During the pandemic, the government had imposed a ban on smoking and spitting in public. It was enforced with a hefty fine and had curtailed public consumption of tobacco, which had an impact on consumption of tobacco. There are smoke-free cities in India, such as Chandigarh and Kochi, where non-smokers are strict about their rights to be in a smoke-free environment.

Those are still drops in an ocean where cigarettes and beedis are easily and widely available for adult smokers. The WHO Framework Convention on Tobacco Control also proposed providing alternatives to tobacco use. These are not as widely available as tobacco products in India.

Smoking and chewing tobacco products can easily be accessed by consumers almost anywhere in the country but not nicotine alternatives to tobacco. Nicotine gum is available at pharmacies and groceries in urban areas, patches in pharmacies and there is a ban on vapes. It becomes an obligation of the government to provide less harmful alternatives to tobacco to the smokers who want to quit smoking.

There are several studies indicating that there may be benefits to using nicotine. The use of nicotine has to clearly distinguished from the ill-effects of smoking tobacco which produces several harmful by-products including tar and smoke.
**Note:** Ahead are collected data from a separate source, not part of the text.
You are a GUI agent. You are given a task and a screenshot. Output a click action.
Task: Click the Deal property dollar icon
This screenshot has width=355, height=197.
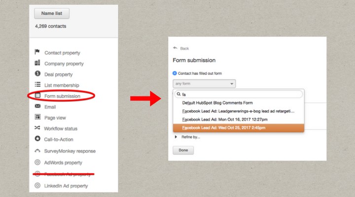point(37,74)
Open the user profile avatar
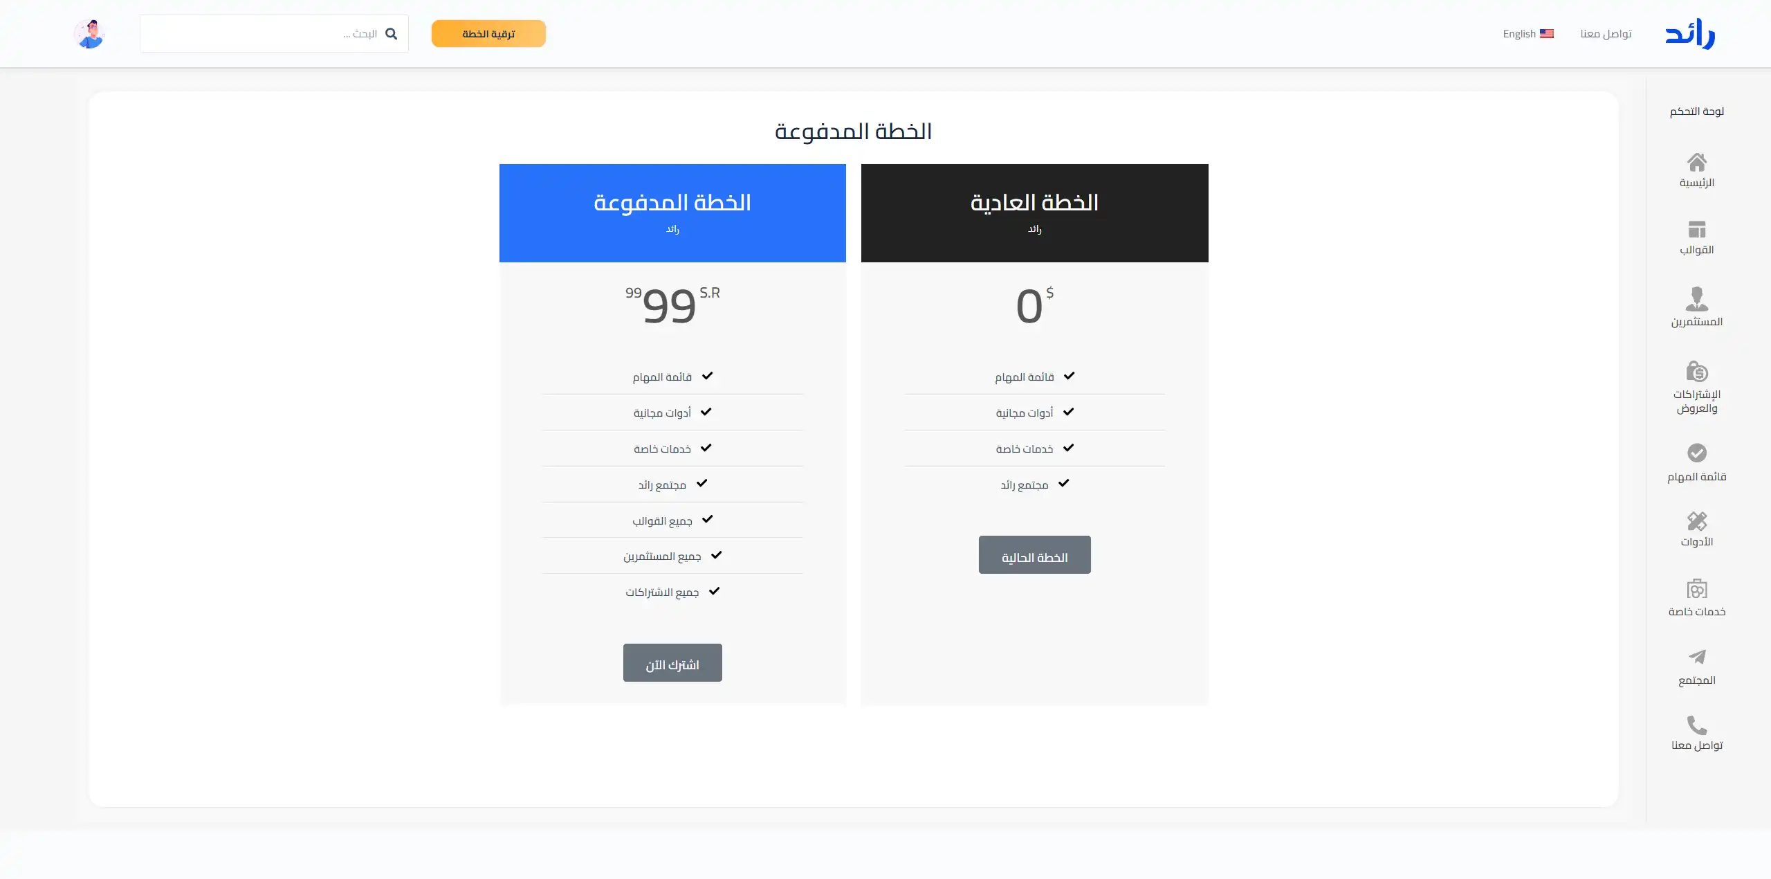The image size is (1771, 879). [89, 34]
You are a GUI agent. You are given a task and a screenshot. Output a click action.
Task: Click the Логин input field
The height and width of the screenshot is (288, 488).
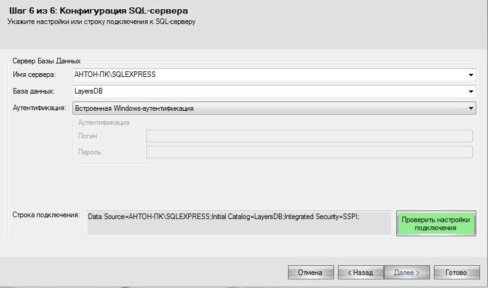309,136
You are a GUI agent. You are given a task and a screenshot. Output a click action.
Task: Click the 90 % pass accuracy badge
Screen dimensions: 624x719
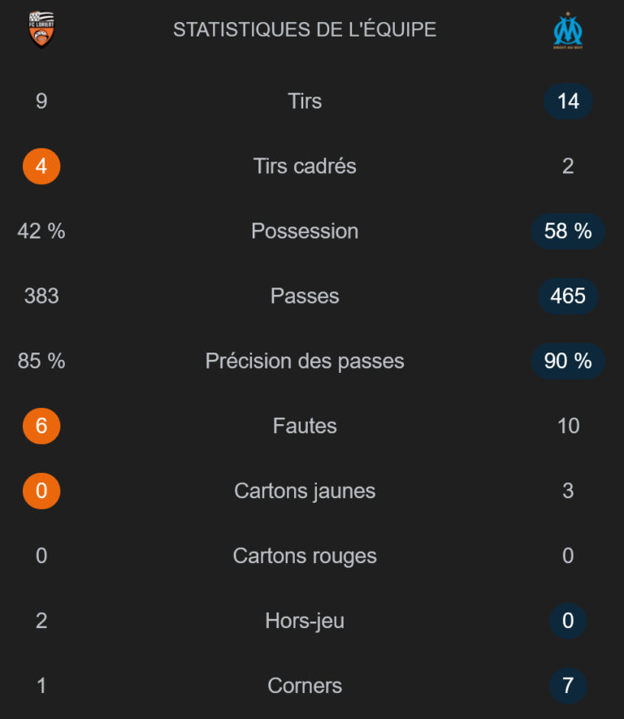pos(568,361)
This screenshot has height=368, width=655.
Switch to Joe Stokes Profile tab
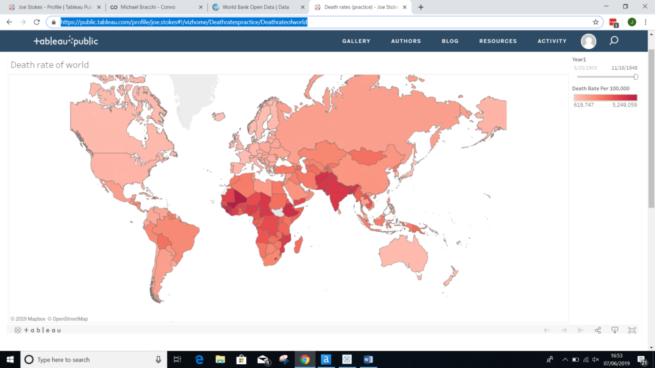[55, 7]

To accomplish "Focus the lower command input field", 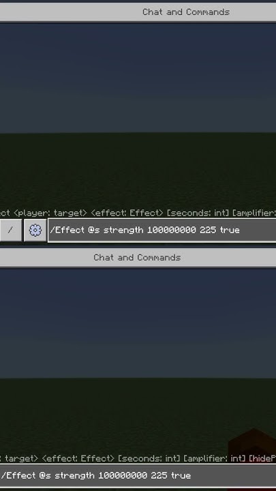I will click(x=138, y=475).
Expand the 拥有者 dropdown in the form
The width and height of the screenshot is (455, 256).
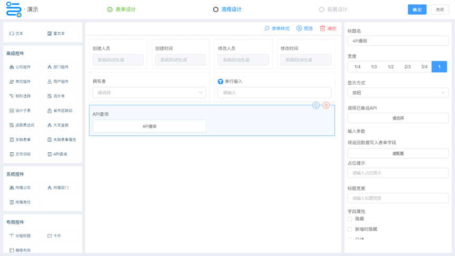point(149,93)
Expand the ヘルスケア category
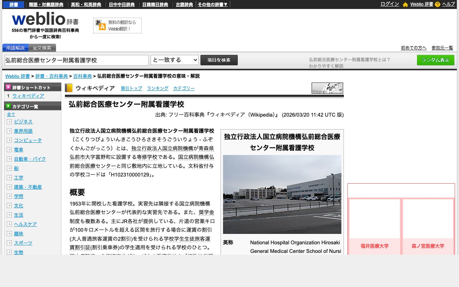This screenshot has height=287, width=459. (x=9, y=224)
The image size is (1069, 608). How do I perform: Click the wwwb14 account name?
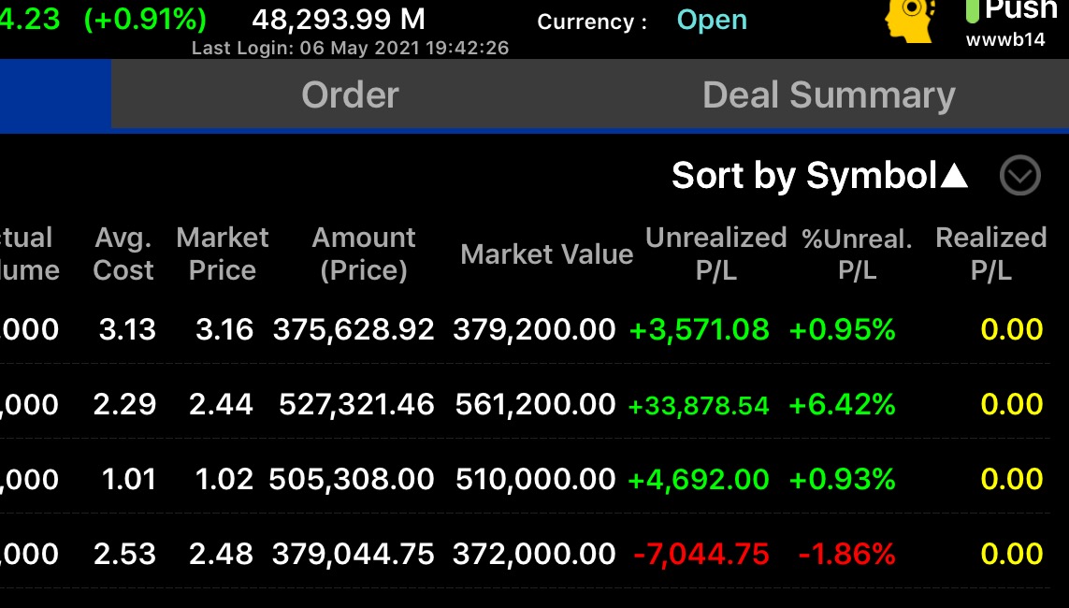(1005, 40)
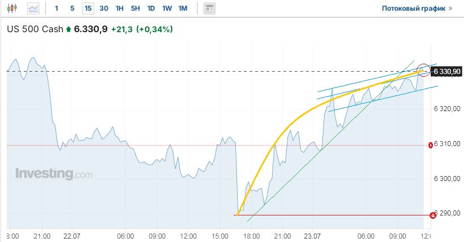The height and width of the screenshot is (242, 464).
Task: Toggle the 15 minute timeframe
Action: pos(87,8)
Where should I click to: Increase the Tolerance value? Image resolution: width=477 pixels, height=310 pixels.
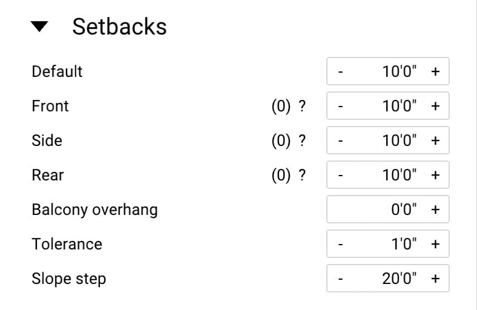pyautogui.click(x=435, y=244)
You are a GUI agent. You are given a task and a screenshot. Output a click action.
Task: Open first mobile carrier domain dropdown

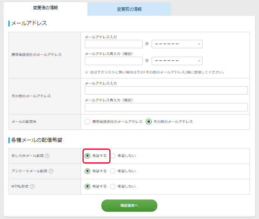[x=177, y=44]
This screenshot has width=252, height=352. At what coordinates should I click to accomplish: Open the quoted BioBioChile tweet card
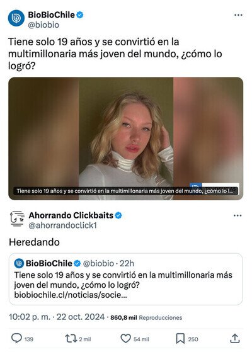pyautogui.click(x=126, y=279)
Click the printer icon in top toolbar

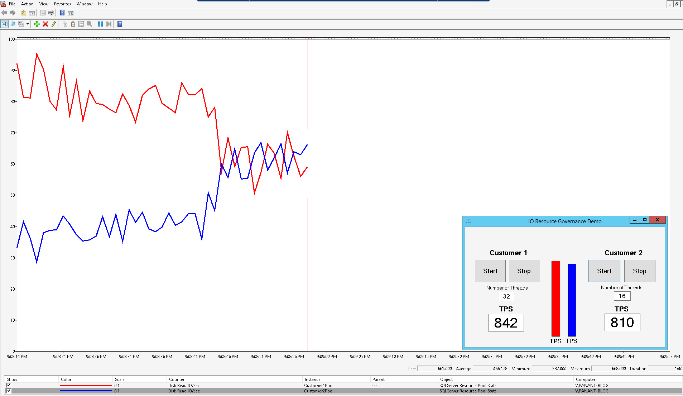click(51, 13)
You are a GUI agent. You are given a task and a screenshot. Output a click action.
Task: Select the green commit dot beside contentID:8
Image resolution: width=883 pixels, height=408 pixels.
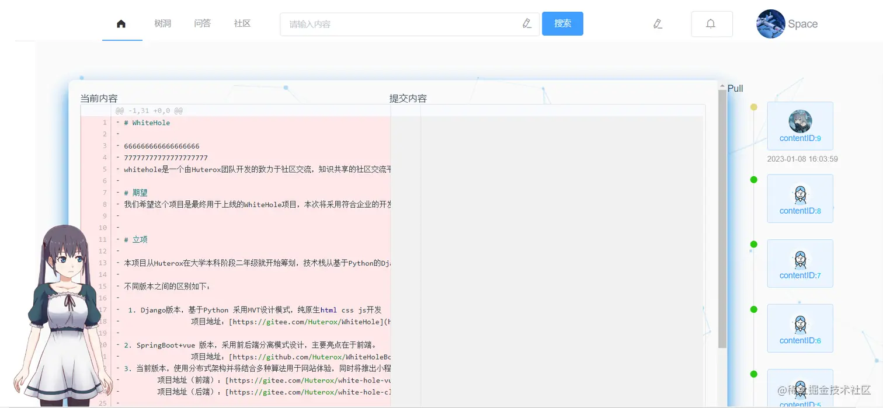click(753, 179)
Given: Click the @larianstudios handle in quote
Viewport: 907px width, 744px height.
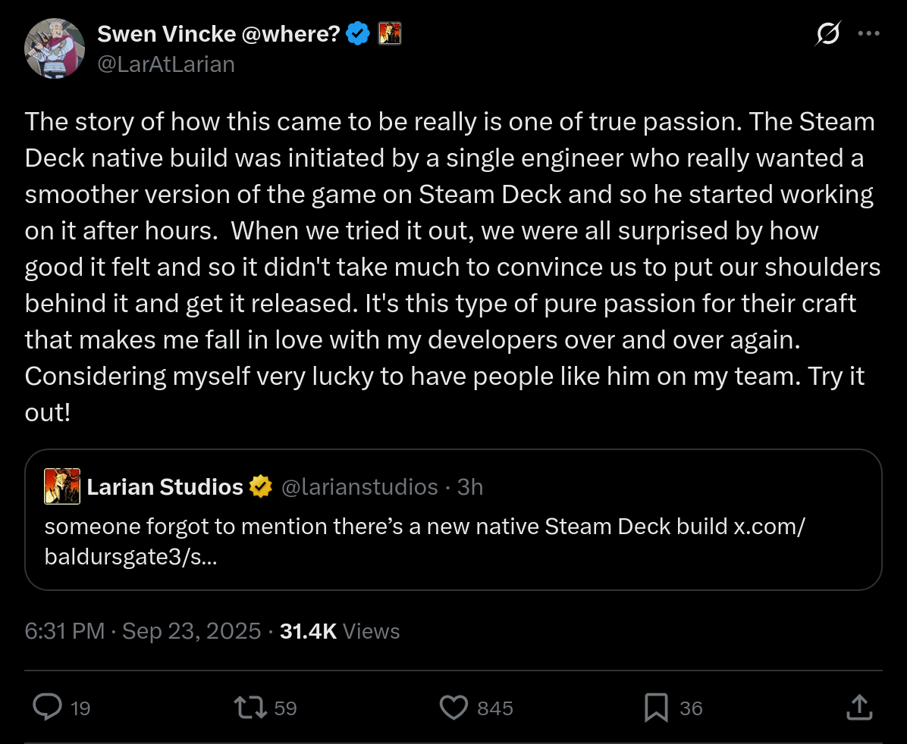Looking at the screenshot, I should click(x=359, y=486).
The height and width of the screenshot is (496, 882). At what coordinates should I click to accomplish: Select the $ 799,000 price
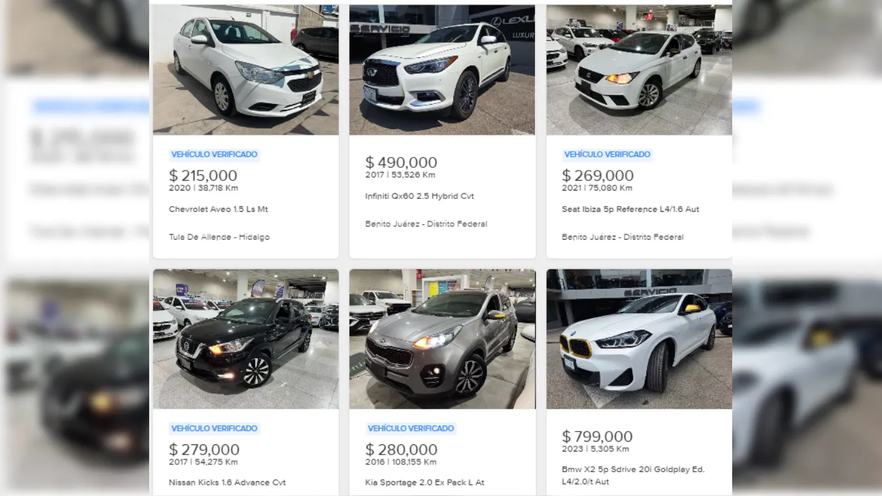click(597, 437)
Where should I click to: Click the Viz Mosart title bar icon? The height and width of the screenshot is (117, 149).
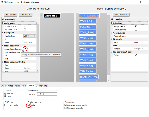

There are chemical additives and other harmful substances in tobacco. Inhaling the smoke of these substances and the paper and tendu leaf of cigarettes and beedis are also believed to introduce carcinogenics into the human body and cause a number illnesses.

The Union Health Ministry could conduct a survey of adult smokers to assess if there is a growing need to choose less risky alternatives to cigarettes, beedis and gutka. It is not just smokers but those around them who are affected.

A 2022 study in Japan found that 130,000 people die of smoking every year and 15,000 from secondhand exposure to smoke. Japan has started mapping the use of vape and e-cigarettes and recorded an increase in the number of those switching to these alternatives.

The most recent (2022) study in the UK shows that 13.3% of its population above 18 smokes down from 14% the year before.

They attributed a part of the success to using tobacco cessation devices such as vaping and e-cigarettes. UK has dropped its smoking rate from around 30% in 2000 to less than 15% by 2022.

The UK government’s 2022 study on tobacco alternatives showed that the delivery of nicotine is less and better regulated by vaping.

A 2022 study on tobacco alternatives in Germany noted that harmful additives such as formaldehyde, acetaldehyde, and acrolein were significantly lower in vaping devices.

“However, e-cigarettes can assist smoking cessation and demonstrate similar or better effectiveness compared to nicotine replacement products,” the study on Germany notes.

All of these studies have been independently commissioned by the respective governments of these countries. It is reason enough for the world’s largest democracy to conduct similar studies to scientifically track and assess the efficacy of tobacco alternatives, beginning with the ill-effects of smoking tobacco.

The health ministry, along with the NITI Aayog and the Indian Council for Medical Research, could easily commission such studies on tobacco alternatives in India with help from scientists, users, doctors and independent research organisations.

The national health mission must spell out in explicit terms the dangers of tobacco consumption and offer tobacco alternatives to smokers and gutka-users.